One concern about Keller this year is that he didn’t get many innings last year. He was limited during the Bristol season due to mild forearm tightness, as the Pirates were being cautious with him. He finished the 2015 season with just 19.2 innings at the level, along with good strikeout numbers and poor control. The innings issue might not be an issue though, even if he’s likely to receive 100+ innings in 2016.
Keller pitched during extended Spring Training before the Bristol season began. He also pitched at the end of the season in the Fall Instructional League, making about 4-5 starts and going 3-4 innings in each start. Overall, he would have received at least 60 innings during the year, which makes it possible for him to get a full season workload in 2016. But he also worked on his body this off-season, getting stronger and in better shape.
That last part is a key to his other issues in the past. When you watch Keller, you see a special arm that doesn’t have a specified ceiling, but also an arm that needs some work in order to make sure the eventual ceiling is a high one. Keller has actually shown improvements since he’s entered the system, with much better command of his pitches now than in his GCL debut in 2014.
“I always knew I could throw strikes,” Keller said of his command. “It was just getting mechanical things down. Not so big with the arm upwards, and holding it stronger [in front of my chest].”

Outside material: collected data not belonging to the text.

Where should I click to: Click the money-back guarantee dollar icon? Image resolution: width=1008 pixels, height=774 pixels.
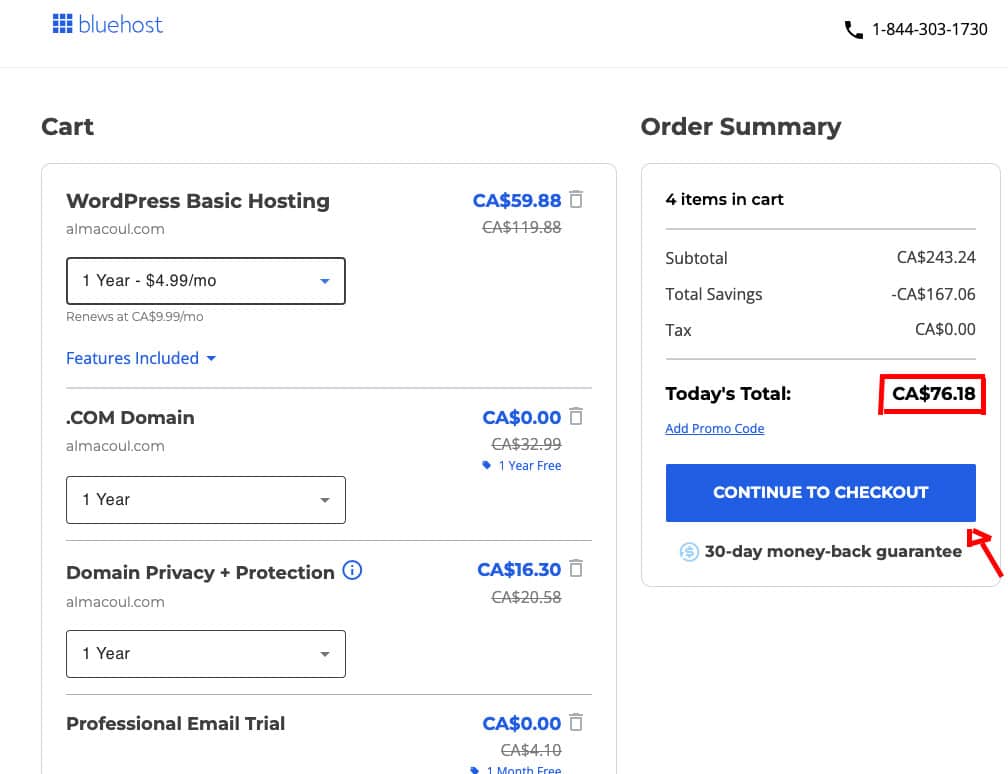coord(689,551)
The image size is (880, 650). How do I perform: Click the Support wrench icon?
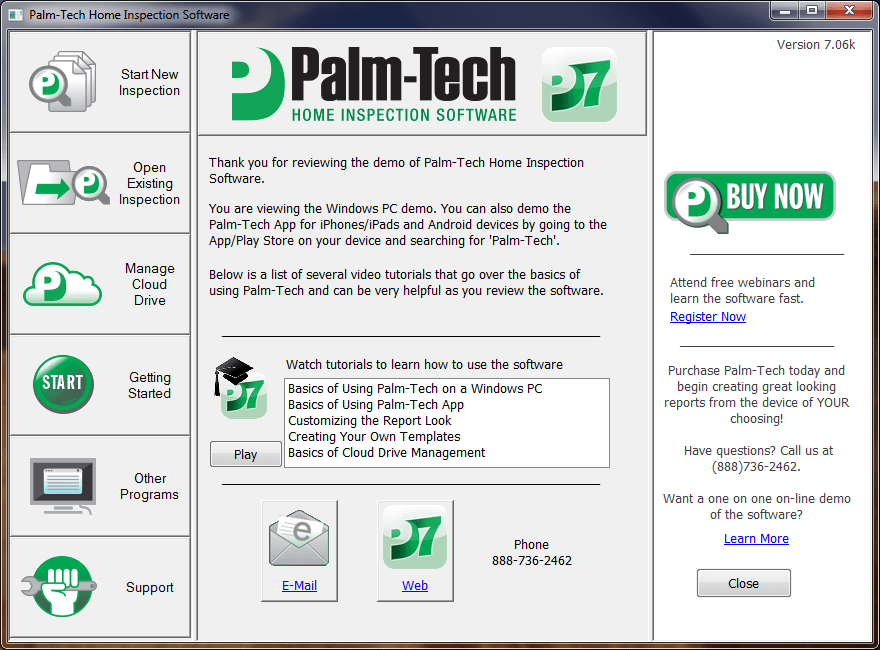coord(62,587)
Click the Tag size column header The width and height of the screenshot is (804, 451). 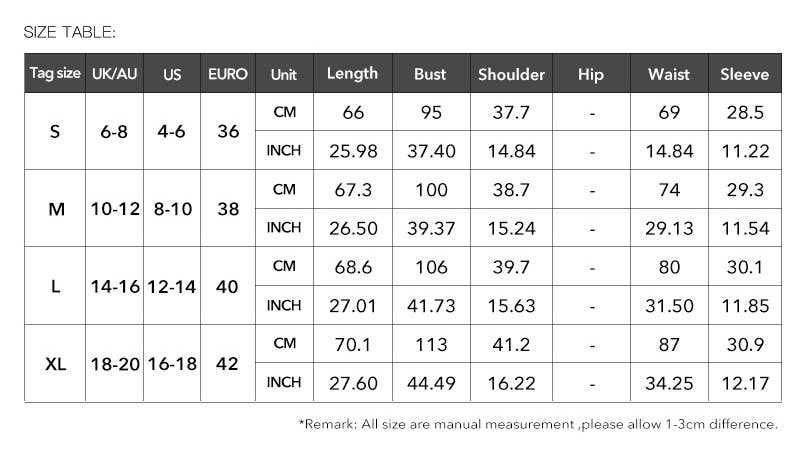[55, 74]
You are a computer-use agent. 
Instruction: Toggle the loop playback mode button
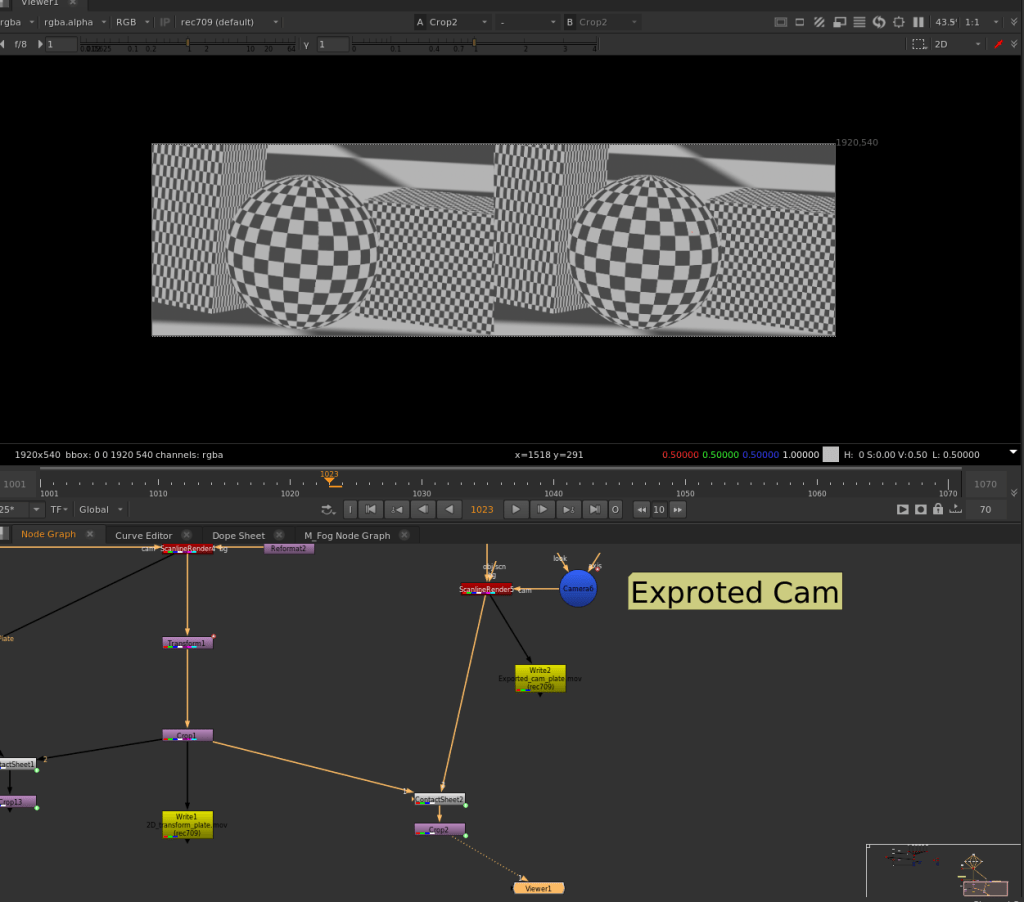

Pirates’ Minor League Pitching Coordinator Scott Mitchell noticed that Keller had a tendency to push his front arm out and swing it up during the start of his delivery. This didn’t lead to any consistency, and led to his control problems. You can see the differences in the images below.
Notice in this first clip, his arm drops down and does a loop before tucking back in on the drive to the plate. You can really notice this if you pay attention to the glove and see that it drops below his belt.
Here is a view of that from the side, and from the stretch.
This clip, taken last weekend, shows much less action on the front arm. The forearm stays strong through the delivery, and the delivery is actually more compact, with fewer moving parts. If you’re paying attention to the glove Keller still keeps it above the waist, rather than dropping it down. As a side note, he also lands much stronger, rather than having his back leg whipping around like the first two videos. This is probably because his whole body is under more control at the start of the delivery.
“[Mitchell] addressed it, and told me ‘you need to get the front side stronger’. So that really helped, and he’s been working with me a lot on that,” Keller said.
The command of the fastball has been a lot better in the last year. Keller’s delivery is much cleaner and easier now, and he still maintains velocity that routinely hits 95 MPH, which is impressive at his age (he turns 20 a few days before the 2016 minor league season begins).
Keller said that the bigger impact of the cleaned up delivery has come with his curveball.
“That’s the pitch you need the best timing on, and that really gets me timed up well,” Keller said. “I’m really confident right now, probably the most confident I’ve been in my whole career, throwing a curveball.”
Keller has plus velocity on the fastball, and a curveball that’s above-average and potentially a plus offering. The one thing he lacks is a changeup, but that’s something he’s added in the last year, finally settling on a grip before the 2015 season.
“It’s coming along really well,” Keller said. “Just been having the grip and keep going forward with it.”
That changeup will no doubt be a focus for him this year in West Virginia, along with maintaining the adjustment to his delivery and trying for better control with the easier approach. The Pirates have plenty of rotation options in the upper levels, but outside of Tyler Glasnow and Jameson Taillon, they don’t have anyone who can be more than a number three starter. Keller is one of the best pitching prospects in the system below Double-A, and one of the few guys who has a shot to be more than a middle of the rotation starter. Continued progress on the delivery in West Virginia this year could go a long way toward reaching that upside.